Error mitigation: Memory RAS features
DDR4 class of memory has a lot performance and reliability knobs. Broadly classifying them into two categories, these controls are present in both the memory modules made by different manufacturer’s (onboard) and in the system (offboard). For example, Cisco UCS systems export of variety of these settings. The onboard settings vary between different manufacturers while the off-board settings vary between systems types, such as Intel architecture, AMD architecture and ARM architecture.
We will try to understand some of these options and their impact to the overall system behavior, such as power and performance.
Between these two categories of settings and features, they help enhance the end-user experience with the platform’s ability to recover from bad data consumption, capabilities in detecting bad instruction and retrying the transaction in attempt to recover [1], as well as mitigating security vulnerabilities.
Memory Mirroring: This is pretty simple and fairly expensive in terms of hardware cost.
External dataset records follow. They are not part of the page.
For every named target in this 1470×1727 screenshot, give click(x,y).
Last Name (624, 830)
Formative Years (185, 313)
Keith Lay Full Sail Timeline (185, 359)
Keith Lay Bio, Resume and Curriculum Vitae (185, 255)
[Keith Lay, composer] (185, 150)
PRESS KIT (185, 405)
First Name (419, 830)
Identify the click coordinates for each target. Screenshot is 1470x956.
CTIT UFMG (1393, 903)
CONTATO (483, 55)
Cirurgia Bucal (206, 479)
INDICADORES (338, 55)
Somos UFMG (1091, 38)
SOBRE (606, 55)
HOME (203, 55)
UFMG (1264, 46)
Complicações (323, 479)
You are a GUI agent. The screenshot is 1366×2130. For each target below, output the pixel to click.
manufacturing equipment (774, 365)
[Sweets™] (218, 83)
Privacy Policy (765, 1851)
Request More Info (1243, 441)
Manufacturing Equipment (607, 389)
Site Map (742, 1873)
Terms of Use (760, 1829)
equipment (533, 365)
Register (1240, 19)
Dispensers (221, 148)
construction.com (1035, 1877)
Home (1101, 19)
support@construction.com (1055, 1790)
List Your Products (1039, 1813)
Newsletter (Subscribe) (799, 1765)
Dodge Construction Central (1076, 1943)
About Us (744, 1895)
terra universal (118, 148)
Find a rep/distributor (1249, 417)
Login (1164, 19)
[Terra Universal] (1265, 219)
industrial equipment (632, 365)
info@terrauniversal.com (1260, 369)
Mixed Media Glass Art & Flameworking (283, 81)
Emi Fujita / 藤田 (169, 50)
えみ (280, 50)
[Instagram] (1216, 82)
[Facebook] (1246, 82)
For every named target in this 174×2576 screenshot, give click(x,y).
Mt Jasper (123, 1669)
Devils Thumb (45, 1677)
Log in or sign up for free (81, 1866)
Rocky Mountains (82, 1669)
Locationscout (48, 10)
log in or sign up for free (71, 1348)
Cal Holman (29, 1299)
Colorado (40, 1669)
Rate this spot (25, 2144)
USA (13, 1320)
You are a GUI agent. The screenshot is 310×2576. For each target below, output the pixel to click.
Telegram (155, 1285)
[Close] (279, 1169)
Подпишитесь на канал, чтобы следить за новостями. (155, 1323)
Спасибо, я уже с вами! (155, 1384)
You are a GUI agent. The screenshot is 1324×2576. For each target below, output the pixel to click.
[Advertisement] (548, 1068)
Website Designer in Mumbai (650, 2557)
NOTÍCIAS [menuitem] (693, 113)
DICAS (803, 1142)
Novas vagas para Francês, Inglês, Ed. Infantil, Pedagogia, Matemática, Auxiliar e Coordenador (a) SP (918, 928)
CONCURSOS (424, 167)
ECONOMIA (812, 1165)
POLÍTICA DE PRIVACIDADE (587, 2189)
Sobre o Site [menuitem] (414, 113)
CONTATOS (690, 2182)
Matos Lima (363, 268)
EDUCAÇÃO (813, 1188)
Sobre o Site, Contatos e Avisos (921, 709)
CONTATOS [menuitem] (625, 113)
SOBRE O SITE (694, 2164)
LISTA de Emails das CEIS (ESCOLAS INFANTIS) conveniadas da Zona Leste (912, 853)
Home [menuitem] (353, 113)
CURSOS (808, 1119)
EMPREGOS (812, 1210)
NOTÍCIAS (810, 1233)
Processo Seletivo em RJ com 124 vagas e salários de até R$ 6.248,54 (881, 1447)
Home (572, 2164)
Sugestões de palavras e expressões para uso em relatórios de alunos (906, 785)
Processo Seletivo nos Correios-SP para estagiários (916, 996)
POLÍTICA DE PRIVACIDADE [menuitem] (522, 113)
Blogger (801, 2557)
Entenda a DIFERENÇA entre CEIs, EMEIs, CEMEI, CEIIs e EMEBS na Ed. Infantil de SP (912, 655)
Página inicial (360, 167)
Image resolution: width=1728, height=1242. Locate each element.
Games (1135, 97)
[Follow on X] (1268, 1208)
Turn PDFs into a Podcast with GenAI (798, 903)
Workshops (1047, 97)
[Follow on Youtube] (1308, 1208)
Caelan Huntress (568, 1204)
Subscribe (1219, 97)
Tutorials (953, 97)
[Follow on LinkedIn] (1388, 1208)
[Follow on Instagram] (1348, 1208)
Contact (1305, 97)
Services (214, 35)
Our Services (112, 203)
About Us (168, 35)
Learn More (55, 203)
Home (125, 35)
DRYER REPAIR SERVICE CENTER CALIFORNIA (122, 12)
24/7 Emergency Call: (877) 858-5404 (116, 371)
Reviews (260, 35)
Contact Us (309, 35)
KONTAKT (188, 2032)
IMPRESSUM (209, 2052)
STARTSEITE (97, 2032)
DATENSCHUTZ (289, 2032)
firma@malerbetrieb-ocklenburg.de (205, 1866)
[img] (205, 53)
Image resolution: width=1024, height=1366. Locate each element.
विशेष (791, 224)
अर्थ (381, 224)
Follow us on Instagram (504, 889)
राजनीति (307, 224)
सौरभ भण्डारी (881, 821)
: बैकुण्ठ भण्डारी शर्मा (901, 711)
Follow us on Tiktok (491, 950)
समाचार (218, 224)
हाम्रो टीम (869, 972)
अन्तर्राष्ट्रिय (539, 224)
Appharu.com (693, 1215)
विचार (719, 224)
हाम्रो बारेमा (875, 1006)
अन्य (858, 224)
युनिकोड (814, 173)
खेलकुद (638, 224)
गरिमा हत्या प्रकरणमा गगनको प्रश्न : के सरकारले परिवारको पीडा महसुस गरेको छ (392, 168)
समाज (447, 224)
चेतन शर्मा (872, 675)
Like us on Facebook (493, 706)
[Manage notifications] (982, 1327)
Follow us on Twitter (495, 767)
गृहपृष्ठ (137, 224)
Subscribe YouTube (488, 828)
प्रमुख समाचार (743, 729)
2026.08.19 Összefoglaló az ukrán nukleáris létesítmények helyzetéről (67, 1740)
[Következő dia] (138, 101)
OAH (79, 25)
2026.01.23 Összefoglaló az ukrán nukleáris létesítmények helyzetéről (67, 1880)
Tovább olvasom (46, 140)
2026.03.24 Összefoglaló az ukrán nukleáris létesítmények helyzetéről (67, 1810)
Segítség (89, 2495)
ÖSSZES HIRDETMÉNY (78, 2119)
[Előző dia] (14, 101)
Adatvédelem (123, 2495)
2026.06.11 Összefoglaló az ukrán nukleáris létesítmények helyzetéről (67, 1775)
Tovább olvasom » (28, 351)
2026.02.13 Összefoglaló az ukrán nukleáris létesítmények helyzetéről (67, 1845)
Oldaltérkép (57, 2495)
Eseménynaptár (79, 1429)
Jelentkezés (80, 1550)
This involves mirroring all DIMMs, so that in the event of a DIMM failure the server will keep on running. This is only outmatched by more extreme triple-redundant quorum/voting systems used on spaceflight computers. This is only considered for mission-critical systems in extremely difficult to reach places (Submarine, mines, oil rigs, etc).
SDDC, Single Device Data Correction: The x4 SDDC is an ECC algorithm designed to recover from a single DRAM chip failure of the data signals. x4 SDDC can be configured to correct errors in x4 chips or to correct in x8 chips. Data or data pin errors in the same chip are correctable. Double errors across two chips are detectable. The SxEC-DxED algorithm is similar to SEC-DED (x = number of bits, 4 or 8) [4].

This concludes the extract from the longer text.